Back in the 1950s a couple bought this land and built a little diner on the site and living quarters further from the road. The Mr. fashioned that eye catching coffee pot from sheet metal in his shop behind the building. The Mrs. fashioned a very popular pecan pie from those which dropped from the trees about the place. His big coffee pot drew people in and her pecan pies made them popular. There had the gimmick, but they delivered the goods. When you wanted a large coffee to go, they did not require you to ask for a "grande".

The interstate highways are long pipelines across the land through which the country rushes and from which sights like the coffee pot pecan pie shop are never seen. We enjoy picking through the unburied corpses of these long gone independent enterprises. We don't suggest that these were exciting undertakings, but we think they may have been fulfilling in ways which most of us no longer understand.

Thursday, November 08, 2007

By-Catch of the Energy Crisis


Travelers along US Highway 17 north of Charleston frequently wonder about an abandoned hull which sits on land close to the marsh at a small creek between Awendaw and McClellanville. There seems to be a need to come up with an explanation for everything we see which is not immediately obvious at first sight. Objects found out of place seem to disturb the order and balance we require as we move through the day.

We often delight in the misplaced objects we find, but tend fill in the blanks were facts are not present. Along this stretch of the coast the memory of Hurricane Hugo looms large and is the most likely filler of blanks. Anything twisted, bent, smashed, unfastened, rusted, busted or dead became such at the hand of Hugo. Most folks passing this way just figure that Hugo washed this trawler ashore, but that's not the way it went.

Around 1980 fuel costs were already well above the pre embargo days of the early 70s. It was a jolt which had begun to raise the cost of living and brought about a run on the small car market. Suddenly you couldn't give away a full sized American sedan. The demand for fuel economy brought a plague upon the American muscle car from which only the Chevrolet Camaro and the Ford Mustang survived and just barely. Of course, now that gasoline is far more expensive we've just tossed out any idea of fuel economy, a misplacement of priorities for which no one seems to have a good explanation. We haven't yet filled in that blank.

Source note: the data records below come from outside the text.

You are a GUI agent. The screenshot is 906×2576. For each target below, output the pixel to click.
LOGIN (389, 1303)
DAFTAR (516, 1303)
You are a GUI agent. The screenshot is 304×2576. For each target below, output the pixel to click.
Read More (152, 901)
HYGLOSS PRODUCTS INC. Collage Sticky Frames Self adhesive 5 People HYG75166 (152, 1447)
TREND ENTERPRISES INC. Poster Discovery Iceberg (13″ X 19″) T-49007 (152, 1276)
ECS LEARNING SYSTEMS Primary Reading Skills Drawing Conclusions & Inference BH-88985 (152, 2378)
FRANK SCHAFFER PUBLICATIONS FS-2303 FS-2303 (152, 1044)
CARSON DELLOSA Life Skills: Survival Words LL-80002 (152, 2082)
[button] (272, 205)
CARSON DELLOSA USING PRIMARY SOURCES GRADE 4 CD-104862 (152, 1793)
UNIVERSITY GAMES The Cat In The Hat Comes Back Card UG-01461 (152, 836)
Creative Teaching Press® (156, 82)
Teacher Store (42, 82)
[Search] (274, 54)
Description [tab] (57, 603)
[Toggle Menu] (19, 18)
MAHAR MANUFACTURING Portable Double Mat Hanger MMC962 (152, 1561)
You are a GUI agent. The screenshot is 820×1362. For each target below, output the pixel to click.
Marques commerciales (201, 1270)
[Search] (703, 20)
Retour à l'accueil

People passing the trawler often make up interesting stories to explain its presence. The trawler was actually a response to the energy crisis.

Our research indicates that a man came up with an idea for a lighter shrimp trawler around 1979. His plan was to use fiberglass for the hull to reduce weight and thus save Diesel fuel which become more expensive than gasoline. Fuel cost was the first major attack upon the heart of the shrimping industry in the lowcountry. He obtained some sort of loan perhaps a Small Business Loan and began construction of the trawler. This appears to have been a one man operation so it must have taken quite a while. Why it was not completed by September 21, 1989, the date when Hugo stuck, we do not know and won't speculate. The hurricane only moved the hull a few yards from its original position and time has taken care of the decaying process. It's nothing more than by-catch of the energy crisis now.

So, this project was one man's attempt to respond to a crisis and help save an industry. Our national response to the runaway cost of fuel is in pretty much the same shape as this abandoned trawler. When the next embargo comes as come it will, we'll be looking a lot worse than the trawler. "Happy Motoring," as they used to say at Esso before it became Exxon.